====== Material to process ======

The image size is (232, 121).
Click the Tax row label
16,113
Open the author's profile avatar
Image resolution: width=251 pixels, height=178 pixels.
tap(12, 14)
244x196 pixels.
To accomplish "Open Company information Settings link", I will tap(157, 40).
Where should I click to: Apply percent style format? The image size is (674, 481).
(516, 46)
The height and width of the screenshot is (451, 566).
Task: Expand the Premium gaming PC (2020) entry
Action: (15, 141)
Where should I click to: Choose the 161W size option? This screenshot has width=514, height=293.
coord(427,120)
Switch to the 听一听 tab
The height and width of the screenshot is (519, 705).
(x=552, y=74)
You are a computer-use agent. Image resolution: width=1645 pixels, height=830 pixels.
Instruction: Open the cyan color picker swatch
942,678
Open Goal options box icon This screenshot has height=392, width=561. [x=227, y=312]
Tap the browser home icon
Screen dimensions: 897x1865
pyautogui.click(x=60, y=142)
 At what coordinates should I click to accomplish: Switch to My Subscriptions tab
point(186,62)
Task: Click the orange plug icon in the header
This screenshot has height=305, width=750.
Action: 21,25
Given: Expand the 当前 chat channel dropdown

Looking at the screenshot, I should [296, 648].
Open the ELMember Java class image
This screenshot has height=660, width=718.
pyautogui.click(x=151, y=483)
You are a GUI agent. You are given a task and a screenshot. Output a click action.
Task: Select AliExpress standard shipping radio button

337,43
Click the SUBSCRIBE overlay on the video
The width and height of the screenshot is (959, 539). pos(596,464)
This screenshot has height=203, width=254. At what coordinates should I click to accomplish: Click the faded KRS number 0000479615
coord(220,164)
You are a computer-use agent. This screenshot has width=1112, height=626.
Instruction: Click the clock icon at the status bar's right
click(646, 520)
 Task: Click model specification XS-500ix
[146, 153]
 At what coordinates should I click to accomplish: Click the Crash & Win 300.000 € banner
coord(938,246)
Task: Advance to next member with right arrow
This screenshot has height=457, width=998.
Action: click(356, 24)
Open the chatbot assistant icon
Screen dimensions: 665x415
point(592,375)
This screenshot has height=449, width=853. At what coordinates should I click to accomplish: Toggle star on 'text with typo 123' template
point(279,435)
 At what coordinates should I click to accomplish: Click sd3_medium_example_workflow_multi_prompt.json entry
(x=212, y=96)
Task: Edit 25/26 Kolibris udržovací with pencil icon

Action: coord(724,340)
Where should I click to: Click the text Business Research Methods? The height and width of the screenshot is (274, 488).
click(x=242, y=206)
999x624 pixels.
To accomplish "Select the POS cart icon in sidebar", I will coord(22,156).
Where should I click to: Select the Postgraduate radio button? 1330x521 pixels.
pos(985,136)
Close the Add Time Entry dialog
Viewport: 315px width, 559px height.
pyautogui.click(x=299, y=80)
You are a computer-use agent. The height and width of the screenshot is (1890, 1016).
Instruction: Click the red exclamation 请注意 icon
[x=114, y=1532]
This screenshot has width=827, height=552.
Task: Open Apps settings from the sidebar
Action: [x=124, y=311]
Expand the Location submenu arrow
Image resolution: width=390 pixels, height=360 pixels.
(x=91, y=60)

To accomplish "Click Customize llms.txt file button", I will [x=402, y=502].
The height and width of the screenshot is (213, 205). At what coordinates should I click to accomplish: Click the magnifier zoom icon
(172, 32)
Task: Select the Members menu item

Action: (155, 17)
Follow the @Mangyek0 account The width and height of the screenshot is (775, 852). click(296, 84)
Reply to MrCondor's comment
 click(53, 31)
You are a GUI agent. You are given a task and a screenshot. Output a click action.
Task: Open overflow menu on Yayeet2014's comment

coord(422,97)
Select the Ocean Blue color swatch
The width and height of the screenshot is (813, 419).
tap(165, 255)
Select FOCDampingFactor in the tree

======

* Task
A verbatim reproduction of all the records above is the expected answer.

* Exercise response
The image size is (232, 121).
Click the Tax row label
16,113
Open the author's profile avatar
Image resolution: width=251 pixels, height=178 pixels.
tap(12, 14)
244x196 pixels.
To accomplish "Open Company information Settings link", I will tap(157, 40).
Where should I click to: Apply percent style format? The image size is (674, 481).
(516, 46)
The height and width of the screenshot is (451, 566).
Task: Expand the Premium gaming PC (2020) entry
Action: (15, 141)
Where should I click to: Choose the 161W size option? This screenshot has width=514, height=293.
coord(427,120)
Switch to the 听一听 tab
The height and width of the screenshot is (519, 705).
(x=552, y=74)
You are a computer-use agent. Image resolution: width=1645 pixels, height=830 pixels.
Instruction: Open the cyan color picker swatch
942,678
Open Goal options box icon This screenshot has height=392, width=561. [x=227, y=312]
Tap the browser home icon
Screen dimensions: 897x1865
pyautogui.click(x=60, y=142)
 At what coordinates should I click to accomplish: Switch to My Subscriptions tab
point(186,62)
Task: Click the orange plug icon in the header
This screenshot has height=305, width=750.
Action: 21,25
Given: Expand the 当前 chat channel dropdown

Looking at the screenshot, I should [296, 648].
Open the ELMember Java class image
This screenshot has height=660, width=718.
pyautogui.click(x=151, y=483)
You are a GUI agent. You are given a task and a screenshot. Output a click action.
Task: Select AliExpress standard shipping radio button

337,43
Click the SUBSCRIBE overlay on the video
The width and height of the screenshot is (959, 539). pos(596,464)
This screenshot has height=203, width=254. At what coordinates should I click to accomplish: Click the faded KRS number 0000479615
coord(220,164)
You are a computer-use agent. This screenshot has width=1112, height=626.
Instruction: Click the clock icon at the status bar's right
click(646, 520)
 Task: Click model specification XS-500ix
[146, 153]
 At what coordinates should I click to accomplish: Click the Crash & Win 300.000 € banner
coord(938,246)
Task: Advance to next member with right arrow
This screenshot has height=457, width=998.
Action: click(356, 24)
Open the chatbot assistant icon
Screen dimensions: 665x415
point(592,375)
This screenshot has height=449, width=853. At what coordinates should I click to accomplish: Toggle star on 'text with typo 123' template
point(279,435)
 At what coordinates should I click to accomplish: Click sd3_medium_example_workflow_multi_prompt.json entry
(x=212, y=96)
Task: Edit 25/26 Kolibris udržovací with pencil icon

Action: coord(724,340)
Where should I click to: Click the text Business Research Methods? The height and width of the screenshot is (274, 488).
click(x=242, y=206)
999x624 pixels.
To accomplish "Select the POS cart icon in sidebar", I will coord(22,156).
Where should I click to: Select the Postgraduate radio button? 1330x521 pixels.
pos(985,136)
Close the Add Time Entry dialog
Viewport: 315px width, 559px height.
pyautogui.click(x=299, y=80)
You are a computer-use agent. The height and width of the screenshot is (1890, 1016).
Instruction: Click the red exclamation 请注意 icon
[x=114, y=1532]
This screenshot has width=827, height=552.
Task: Open Apps settings from the sidebar
Action: [x=124, y=311]
Expand the Location submenu arrow
Image resolution: width=390 pixels, height=360 pixels.
(x=91, y=60)

To accomplish "Click Customize llms.txt file button", I will [x=402, y=502].
The height and width of the screenshot is (213, 205). At what coordinates should I click to accomplish: Click the magnifier zoom icon
(172, 32)
Task: Select the Members menu item

Action: (155, 17)
Follow the @Mangyek0 account The width and height of the screenshot is (775, 852). click(296, 84)
Reply to MrCondor's comment
 click(53, 31)
You are a GUI agent. You are given a task and a screenshot. Output a click action.
Task: Open overflow menu on Yayeet2014's comment

coord(422,97)
Select the Ocean Blue color swatch
The width and height of the screenshot is (813, 419).
tap(165, 255)
Select FOCDampingFactor in the tree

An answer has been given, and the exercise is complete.